The entries that follow contain images, which should be left out; output everything else exactly.

(INFORMATION GIVEN begins)

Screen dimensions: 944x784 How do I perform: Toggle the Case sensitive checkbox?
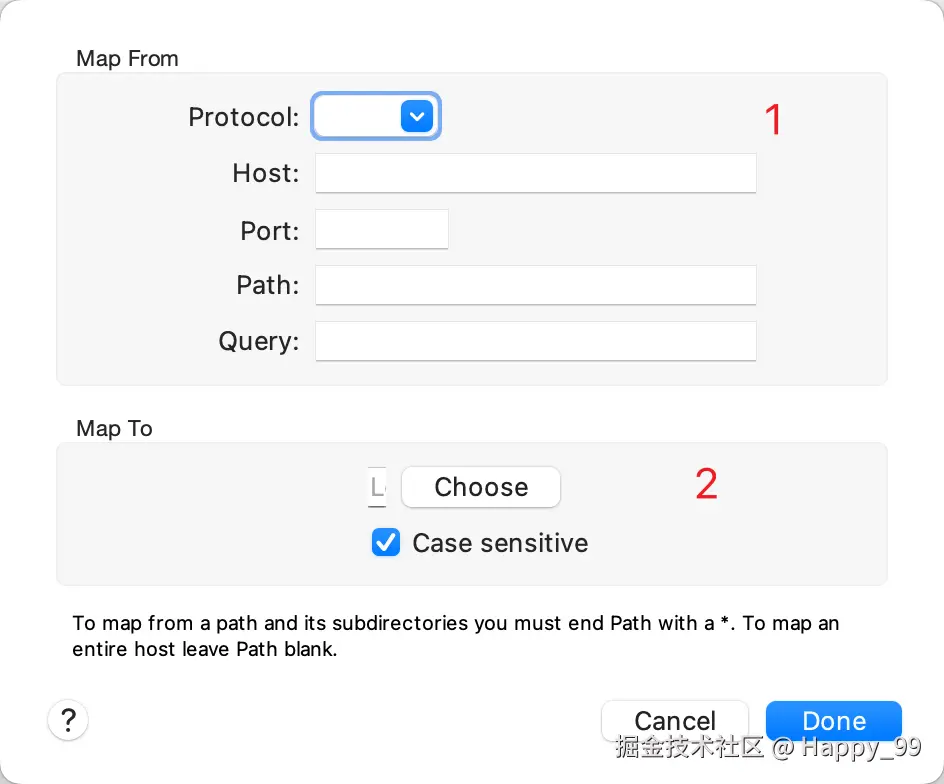[385, 543]

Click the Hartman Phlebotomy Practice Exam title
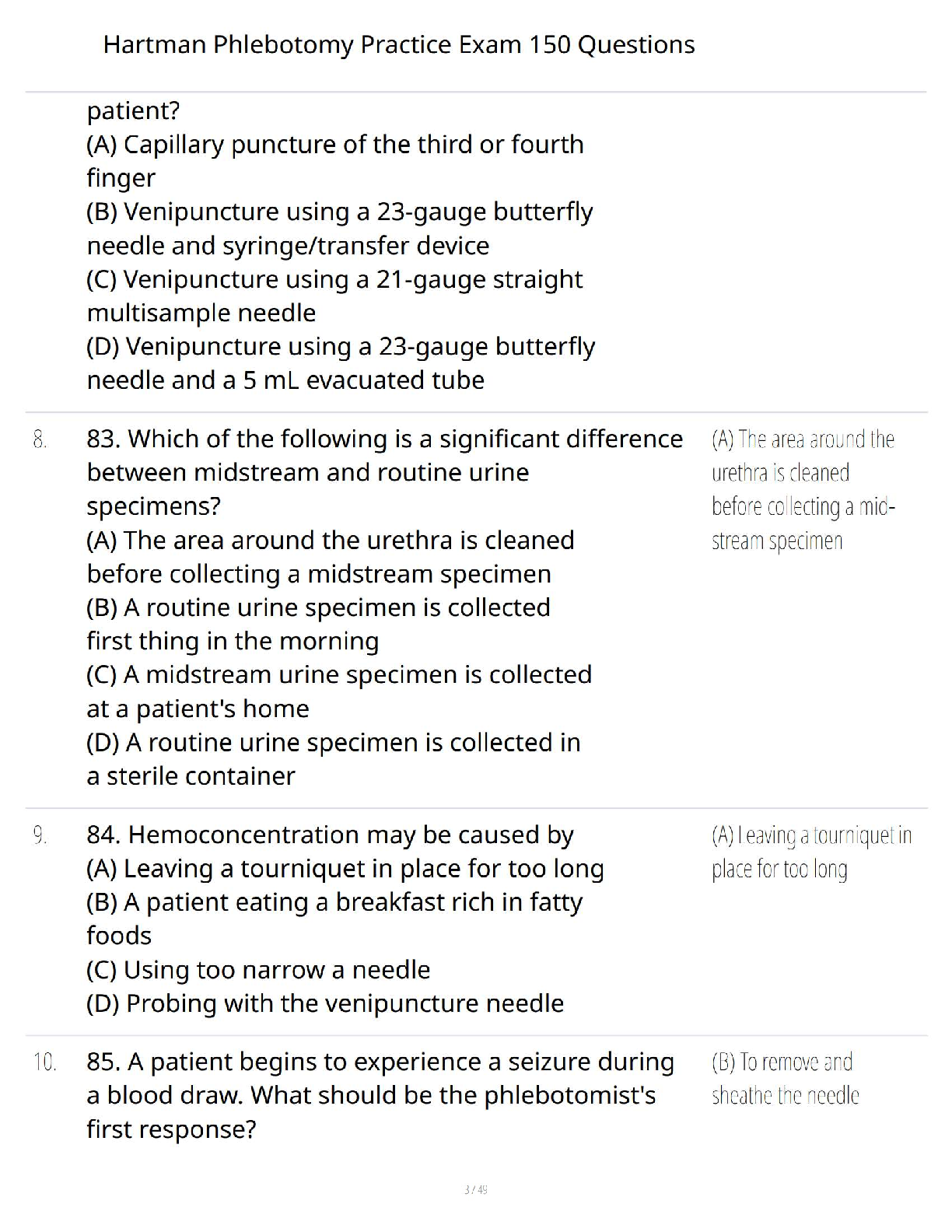click(398, 45)
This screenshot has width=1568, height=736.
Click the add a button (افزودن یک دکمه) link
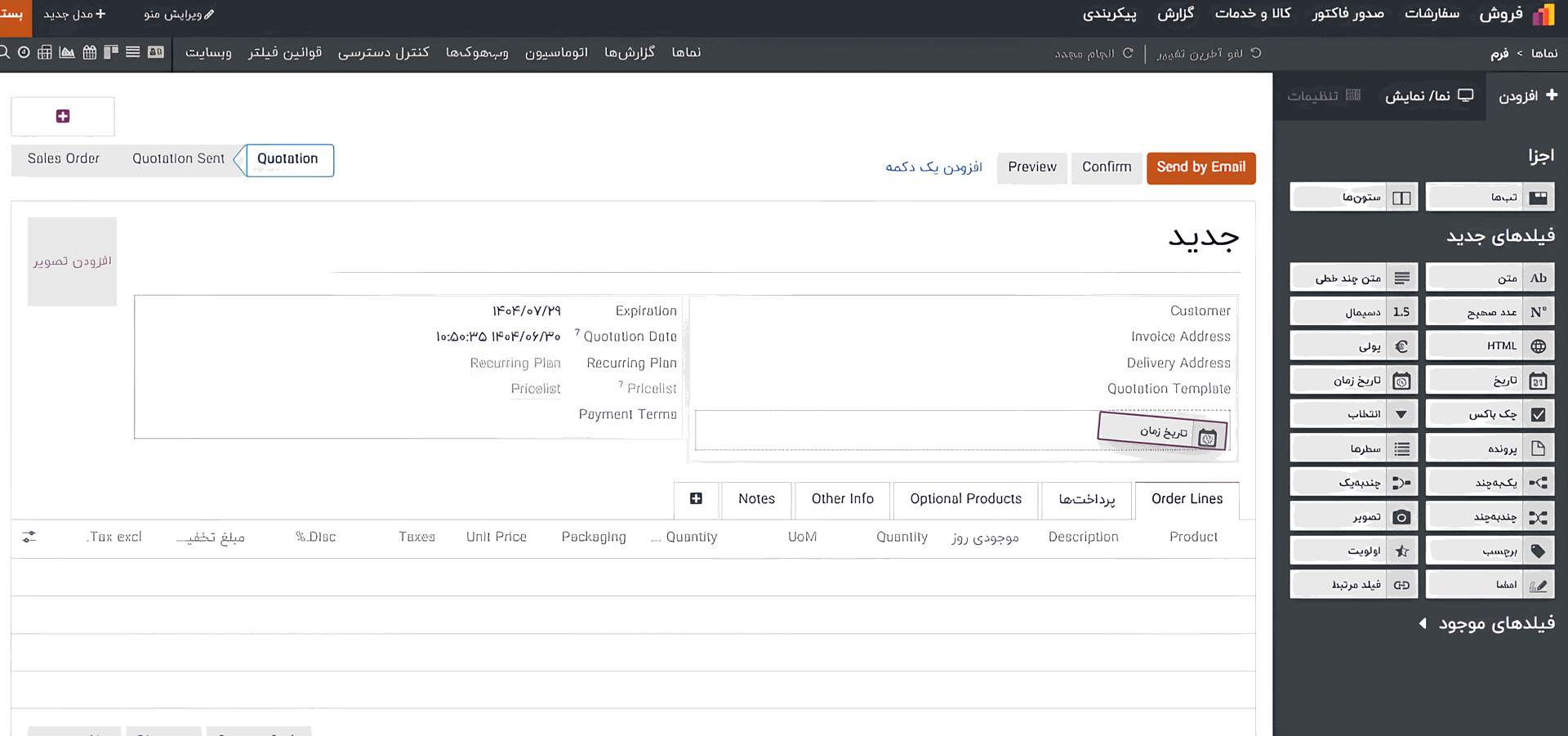(x=933, y=167)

(INFORMATION GIVEN ends)

# WRITTEN RESPONSE
Screen dimensions: 944x784 How do I perform: Toggle the Case sensitive checkbox?
[385, 543]

Click the Hartman Phlebotomy Practice Exam title
click(398, 45)
This screenshot has width=1568, height=736.
Click the add a button (افزودن یک دکمه) link
(x=933, y=167)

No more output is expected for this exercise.